Die Botschaften in der 4 Millionen Hauptstadt zu finden ist nicht ganz einfach. Nach ein paar Anlaeufen habe ich den Dreh raus. Bloederweise wohnt Turan am anderen Ende von Ankara und so muss ich jeden morgen rund 12 Kilometer Busfahren, um von Incirli nach Cankaya, Gaziosmanpasa oder Kavaklidere zu gelangen. Sobald ich im entsprechenden Quartier bin, nehme ich ein Taxi, um nicht zu viel Zeit zu verlieren. So habe ich bis zu vier Botschaften an einem Tag geschafft. ‘Maurizio rennt’ wird sich meine Zwillingsschwester Lola denken. Ich mache den Anfang mit der usbekischen Botschaft, wo ich gleich den Antrag ausfülle. Sieben Tage Bearbeitungszeit und 60 Dollar, heisst es. Oder drei Tage Bearbeitungszeit und 90 Dollar. Ohne das usbekische Visum gibt es kein Transitvisum für Turkmenistan, erfahre ich spaeter bei der turkmenischen Botschaft. Zudem wird ein Empfehlungsschreiben der italienischen Botschaft benötigt. Bei dieser beantrage ich kurz danach eine ‘lettera di raccomandazione’. Für das tadjikische Visum hingegen ist eine ‘letter of invitation’ von einer tadjikischen Reiseorganisation nötig, das ich mir via Internet für 80 Dollar besorge.

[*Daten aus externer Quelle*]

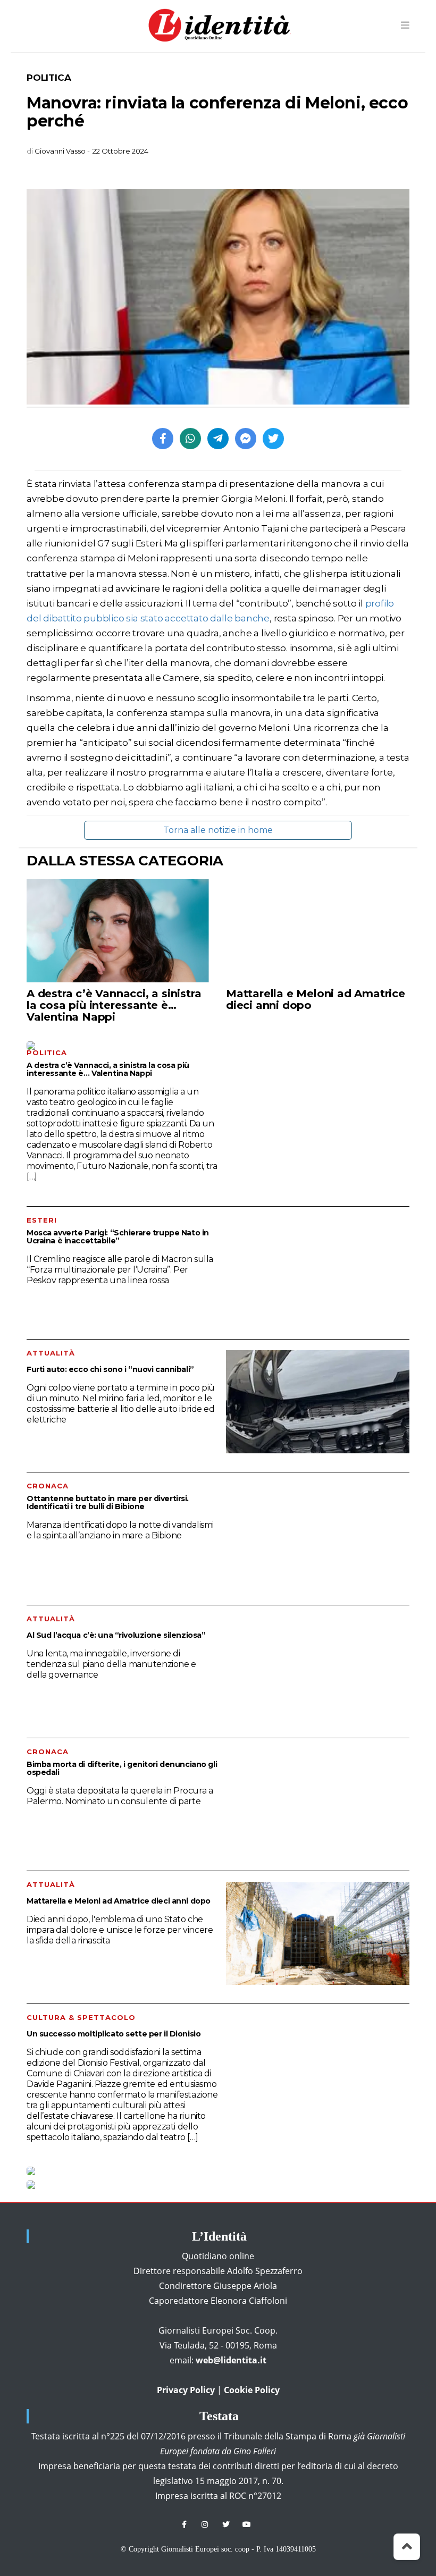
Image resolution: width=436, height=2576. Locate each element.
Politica (49, 77)
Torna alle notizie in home (218, 830)
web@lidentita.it (231, 2360)
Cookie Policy (252, 2390)
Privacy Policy (186, 2390)
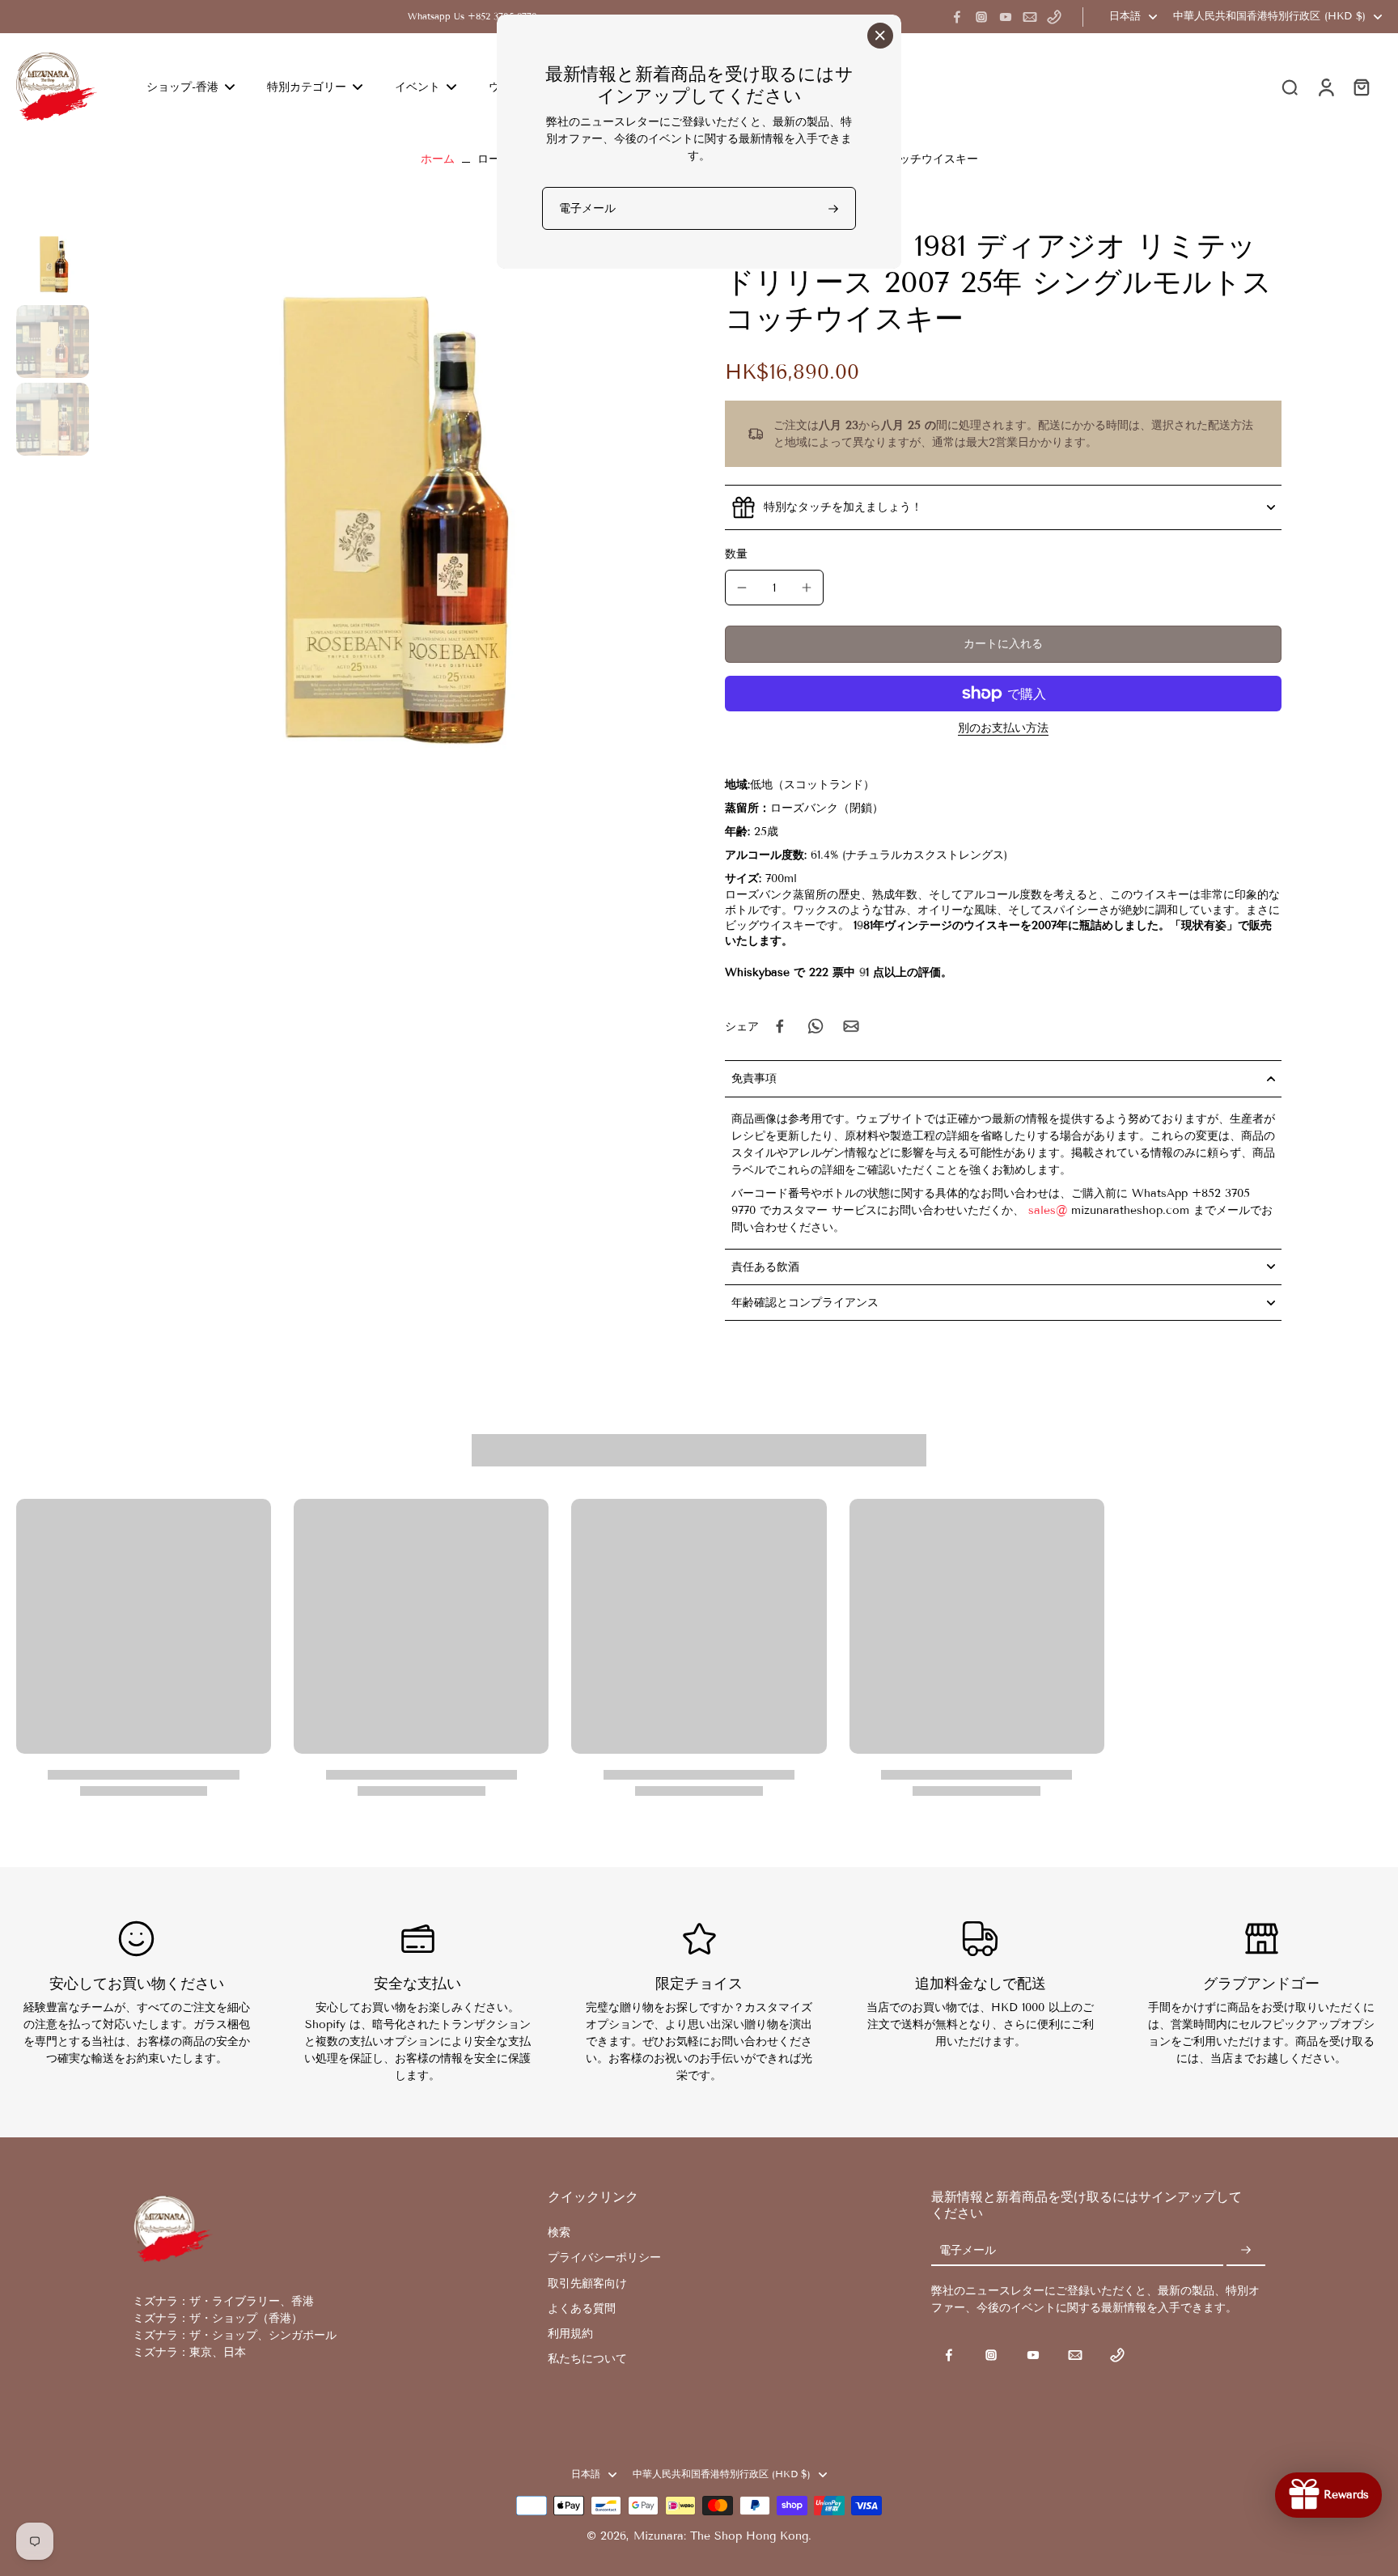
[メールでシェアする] (851, 1026)
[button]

Jetzt weiss ich zumindest, wie man meinen Namen auf kyrillisch schreibt.

Ausflug nach Safranbolu

Am Samstag fliehe ich vom staubigen und laermigen Ankara, das nebst dem Anitkabir (Atatürk-Mausoleum) und dem Museum für Anatolische Zivilisationen nicht sonderlich viel zu bieten hat und nehme den Bus in das 250 Km entfernte nördlich gelegene Safranbolu. Die Altstadt besteht aus traditionellen osmanischen Haeusern, die noch sehr gut bewahrt sind. Die als UNESCO-Weltkulturerbe geschützte mittelalterliche Stadt laedt zum Entspannen ein. Im 300 Jahre alten Hamam, eines der schönsten in der ganzen Türkei, lasse ich mich schrubben, einseifen und so richtig durchkneten. Anschliessend werde ich in Badetücher eingehüllt und erhalte den obligaten Çay serviert. In Safranbolu kann man gut essen und ich lasse mir Lammfleisch in allen Variationen auftischen, jeweils begleitet von einem kühlen Ayran (nationales Joghurtgetraenk), serviert in einem Zinnbecher mit viel Schaum.

Turkmenische Bürokratie

Am Montag geht es dann mit den Botschaftsgaengen weiter. Von der kirgisischen zur tadjikischen zur italienischen und, und, und. Damit das ganze noch reizvoller wird, darf man die Gebühren (nur Dollars werden akzeptlert) bei einer ganz bestimmten Bankfiliale einzahlen, die zuerst gefunden werden möchte. Am unproblematischsten stellen sich die kirgisische und die tadjikischen Reiseerlaubnisse dar, soweit die noetigen Beilagen vorhanden sind. Der kirgisische Botschafter heisst mich in seinem Büro feierlich willkommen: ‘Mr. Mister Maurizio, I give you 30 days, no problem!’. Sein tadjikischer Kollege ist ebenfalls sehr freundlich und fragt mich ‘urgent?’. Ja. In seiner Anwesenheit klebt er mit den farbigen Sticker in den Pass und fuellt ihn aus. Als einziger nimmt er die Dollars bar entgegen.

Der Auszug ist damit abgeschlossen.